If these ‘miracle cures’ could withstand the scrutiny of a ‘devil’s advocate’, then it might be worth asking why these few benefit and research what makes them different, but it remains the probability that most won’t be helped, with some being harmed over and above being £1,000 out of pocket.
 
The whole point is you do not base health policy and treatment for everyone based on a handful of anecdotes. It may be that for some people LP triggers almost instantaneous recovery, even though that is profoundly unlikely. It is more likely that there are other explanations such as @Joan Crawford ’s.

If these ‘miracle cures’ could withstand the scrutiny of a ‘devil’s advocate’, then it might be worth asking why these few benefit and research what makes them different, but it remains the probability that most won’t be helped, with some being harmed over and above being £1,000 out of pocket.


This
.
 
Lightning Process ‘recovery’ stories cannot be given credibility because Lightning Process trains people to lie about their health. Lightning students are trained to not speak about their symptoms and how sick they are, they are trained to tell themselves, and everyone else, that they are recovered and well.

The Lightning students are also told by the trainers that If they don’t tell themselves and others they are well/recovered then *Lightning won’t work*. They are trained to lie.

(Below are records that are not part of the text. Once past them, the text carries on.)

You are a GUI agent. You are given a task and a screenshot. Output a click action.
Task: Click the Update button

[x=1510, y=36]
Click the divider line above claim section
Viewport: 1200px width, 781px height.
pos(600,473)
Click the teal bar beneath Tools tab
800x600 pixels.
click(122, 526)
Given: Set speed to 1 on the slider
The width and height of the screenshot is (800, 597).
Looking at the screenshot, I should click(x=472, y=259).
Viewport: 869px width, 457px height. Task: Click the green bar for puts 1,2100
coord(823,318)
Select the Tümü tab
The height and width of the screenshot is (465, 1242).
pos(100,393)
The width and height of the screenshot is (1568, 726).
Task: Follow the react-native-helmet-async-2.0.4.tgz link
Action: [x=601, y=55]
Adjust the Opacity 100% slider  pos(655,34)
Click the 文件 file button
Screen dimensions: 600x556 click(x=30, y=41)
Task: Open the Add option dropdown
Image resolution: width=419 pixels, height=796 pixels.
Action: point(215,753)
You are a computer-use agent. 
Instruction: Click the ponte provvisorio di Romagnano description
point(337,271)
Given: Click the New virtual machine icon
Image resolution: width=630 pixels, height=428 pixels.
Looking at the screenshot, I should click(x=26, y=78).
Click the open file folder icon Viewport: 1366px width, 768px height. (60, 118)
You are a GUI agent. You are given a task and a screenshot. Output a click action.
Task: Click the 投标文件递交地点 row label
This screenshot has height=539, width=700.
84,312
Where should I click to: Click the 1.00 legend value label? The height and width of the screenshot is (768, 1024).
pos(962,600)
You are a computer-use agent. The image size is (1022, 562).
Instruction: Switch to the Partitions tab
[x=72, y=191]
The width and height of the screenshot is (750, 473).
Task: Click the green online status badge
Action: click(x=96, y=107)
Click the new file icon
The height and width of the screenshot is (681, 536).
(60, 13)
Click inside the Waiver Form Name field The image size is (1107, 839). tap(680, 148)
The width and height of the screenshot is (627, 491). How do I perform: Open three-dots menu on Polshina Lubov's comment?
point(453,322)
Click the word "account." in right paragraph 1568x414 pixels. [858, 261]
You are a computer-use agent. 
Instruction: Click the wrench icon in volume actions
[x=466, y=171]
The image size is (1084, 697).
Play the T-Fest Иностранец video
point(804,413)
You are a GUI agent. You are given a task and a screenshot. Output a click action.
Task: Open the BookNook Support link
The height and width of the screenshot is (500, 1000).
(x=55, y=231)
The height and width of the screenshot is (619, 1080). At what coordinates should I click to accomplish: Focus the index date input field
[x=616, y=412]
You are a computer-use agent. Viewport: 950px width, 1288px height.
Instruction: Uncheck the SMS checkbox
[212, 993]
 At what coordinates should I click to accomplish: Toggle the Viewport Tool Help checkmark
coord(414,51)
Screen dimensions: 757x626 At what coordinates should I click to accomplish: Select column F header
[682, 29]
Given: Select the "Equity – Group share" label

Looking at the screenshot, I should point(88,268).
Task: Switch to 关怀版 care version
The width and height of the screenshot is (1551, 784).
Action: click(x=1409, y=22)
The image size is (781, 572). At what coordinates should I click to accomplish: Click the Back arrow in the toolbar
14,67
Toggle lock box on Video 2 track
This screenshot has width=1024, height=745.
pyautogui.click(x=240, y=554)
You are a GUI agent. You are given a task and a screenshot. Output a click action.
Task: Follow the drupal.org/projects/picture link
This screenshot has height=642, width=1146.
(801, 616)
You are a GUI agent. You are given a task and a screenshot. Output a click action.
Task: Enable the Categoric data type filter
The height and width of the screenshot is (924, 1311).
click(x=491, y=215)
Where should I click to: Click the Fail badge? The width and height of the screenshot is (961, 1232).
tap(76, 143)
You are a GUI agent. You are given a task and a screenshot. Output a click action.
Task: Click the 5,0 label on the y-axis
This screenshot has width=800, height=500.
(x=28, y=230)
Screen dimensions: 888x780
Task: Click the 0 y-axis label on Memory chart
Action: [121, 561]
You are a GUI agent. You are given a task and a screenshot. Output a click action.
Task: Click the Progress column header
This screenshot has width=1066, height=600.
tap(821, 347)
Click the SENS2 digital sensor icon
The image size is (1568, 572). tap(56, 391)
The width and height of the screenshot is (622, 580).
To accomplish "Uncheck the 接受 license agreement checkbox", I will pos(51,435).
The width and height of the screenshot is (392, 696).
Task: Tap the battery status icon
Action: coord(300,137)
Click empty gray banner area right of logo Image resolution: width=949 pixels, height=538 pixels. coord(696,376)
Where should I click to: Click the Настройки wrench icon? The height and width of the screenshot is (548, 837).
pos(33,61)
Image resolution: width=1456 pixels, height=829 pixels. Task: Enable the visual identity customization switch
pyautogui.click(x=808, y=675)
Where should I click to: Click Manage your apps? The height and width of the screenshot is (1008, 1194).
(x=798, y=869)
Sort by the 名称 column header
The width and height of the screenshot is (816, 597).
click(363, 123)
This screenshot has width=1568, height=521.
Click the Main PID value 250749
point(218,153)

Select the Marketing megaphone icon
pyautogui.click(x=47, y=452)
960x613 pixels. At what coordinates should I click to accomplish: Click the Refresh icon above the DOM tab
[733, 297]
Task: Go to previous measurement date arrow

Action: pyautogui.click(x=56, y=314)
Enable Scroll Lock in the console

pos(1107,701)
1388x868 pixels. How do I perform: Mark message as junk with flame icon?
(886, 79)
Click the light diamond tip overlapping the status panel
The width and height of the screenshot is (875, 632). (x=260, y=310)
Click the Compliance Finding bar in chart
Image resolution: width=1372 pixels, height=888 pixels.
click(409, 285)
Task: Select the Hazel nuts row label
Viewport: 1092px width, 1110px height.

That’s what Lightning Process is.

Lightning is a very crude coaching course, an obedience training. That’s why trainers screen out skeptical ME patients and ban realistic questions and statements, calling them “negativity”, telling the skeptical patients they are “not ready to do Lightning Process”. In fact ‘Are you ready to do Lightning’ was one of Phil Parker’s early advertising slogans. That also fosters an ‘In Group/Out Group dynamic, the kind that cults use.

.
 
Last edited:
I don't think it's fair to blame Charles Shepherd for what others in the MEA do or say. He's one person, and does a huge amount of good work for the MEA and for pwME. The MEA seems, sadly, to have some less competent people acting on their behalf.
agreed

Am feeling very low at moment and feared he may have been taken in, but on reflection that was a bit daft, he's been amazing for PwME over the years.
 
Lightning Process ‘recovery’ stories cannot be given credibility because Lightning Process trains people to lie about their health. Lightning students are trained to not speak about their symptoms and how sick they are, they are trained to tell themselves, and everyone else, that they are recovered and well.
.

These are very important points. I generally agree with the concerns that everyone has raised here. But that's a different question than whether journalists--not scientific researchers--covering the issue should include an example of these stories while overall making clear that there's little science behind the claims being made by the LP folks. I think the BBC reporters would have opened themselves up to serious criticism if they had not included the example they did of the "recovered" patient.
 
Part of the method is patients are told that the method only works if they consistently deny their symptoms and say they have recovered.
Lightning Process ‘recovery’ stories cannot be given credibility because Lightning Process trains people to lie about their health. Lightning students are trained to not speak about their symptoms and how sick they are, they are trained to tell themselves, and everyone else, that they are recovered and well.

The Lightning students are also told by the trainers that If they don’t tell themselves and others they are well/recovered then *Lightning won’t work*. They are trained to lie.

That’s what Lightning Process is.

Lightning is a very crude coaching course, an obedience training. That’s why trainers screen out skeptical ME patients and ban realistic questions and statements, calling them “negativity” telling the skeptical patients they are “not ready to do Lightning Process”. In fact ‘Are you ready to do Lightning’ was one of Phil Parker’s early advertising slogans. That also fosters an ‘In Group/Out Group dynamic, the kind that cults use.
This. The LP protocol is the essence of biased methodology and unfalsifiability. It is at its core fundamentally anti-science.

That said, I sadly have to agree with @dave30th that he needs to acknowledge reports from patients who claim to have recovered.